Embedded Computing Design

November 05, 2021

Story

Not Enough Chips, and There Won't Be for a Long Time, Supplyframe Says

As the semiconductor shortage continues to wreak havoc on the electrical industry, more component supply dimensions are falling into the red, pushing predicted market stabilization dates even further back.

Market intelligence firm Supplyframe’s most recent Commodity IQ (CIQ) report on the semiconductor and electronic components market indicates that lead times, supplies, and price are actually getting worse as we enter Q4 2021. According to Supplyframe CEO Steve Flagg, earlier outlooks from around the industry suggesting the market would stabilize by mid-2022 are now being revised to dates in the first half of 2023.

“The CIQ report shows that lead time dimensions in red have risen 55% quarter-over-quarter after doubling in the third quarter, and it forecasts that 66% of all pricing dimensions are poised to increase. This is occurring as the industry grapples with Delta variant disruptions, expanding Chinese electricity consumption restrictions, massive end-of-life announcements for programmable logic and other devices, and prices rising by as much as 100%,” the company says.

The red indexes below represent negative movement, with yellow being neutral and green positive.

 

Figure 1. The Supplyframe Commodity IQ report suggests that semiconductor and electronic components supplies, pricing, and lead times are actually getting worse and may not stabilize until the first half of 2023. (Source: SupplyFrame)

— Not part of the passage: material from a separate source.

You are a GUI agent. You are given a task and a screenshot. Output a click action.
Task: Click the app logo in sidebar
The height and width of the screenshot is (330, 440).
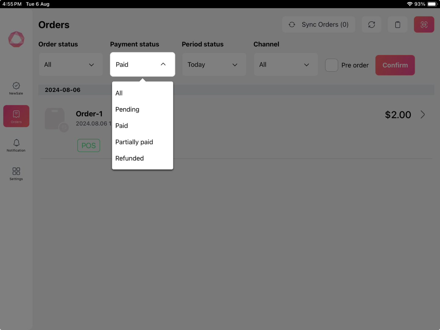point(16,39)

It appears industry has entered the eye of the perfect storm. Skyrocketing demand for all kinds of electronic products was already pushing chip production to its limits. Then COVID-19 drove the world’s population into its living rooms where the desire for more electronic products became even more pronounced.

So, are we really staring down the barrel of a 2023 market correction?

It would appear so. Corroborating the Supplyframe conclusions are IBM CEO Arvind Krishna and Glenn O’Donnell, Research Director and Vice President of advisory firm Forrester. Both agree that the world could be feeling the effects of this global shortage until at least 2023.

In less specific but still unencouraging findings, tech research firm Gartner recommended OEMs who are dependent on single suppliers or individual sectors branch out to avoid exhausting all resources on a single type of technology.

Indeed, now that businesses are being confronted with the likelihood of even more delays, “the old-school methods of dealing with disruption are no longer good enough,” Flaugg asserts.

Supplyframe gathers information from more than 10 million professionals and electronic engineers and 350-plus network partners that generate real-time data for the CIQ report.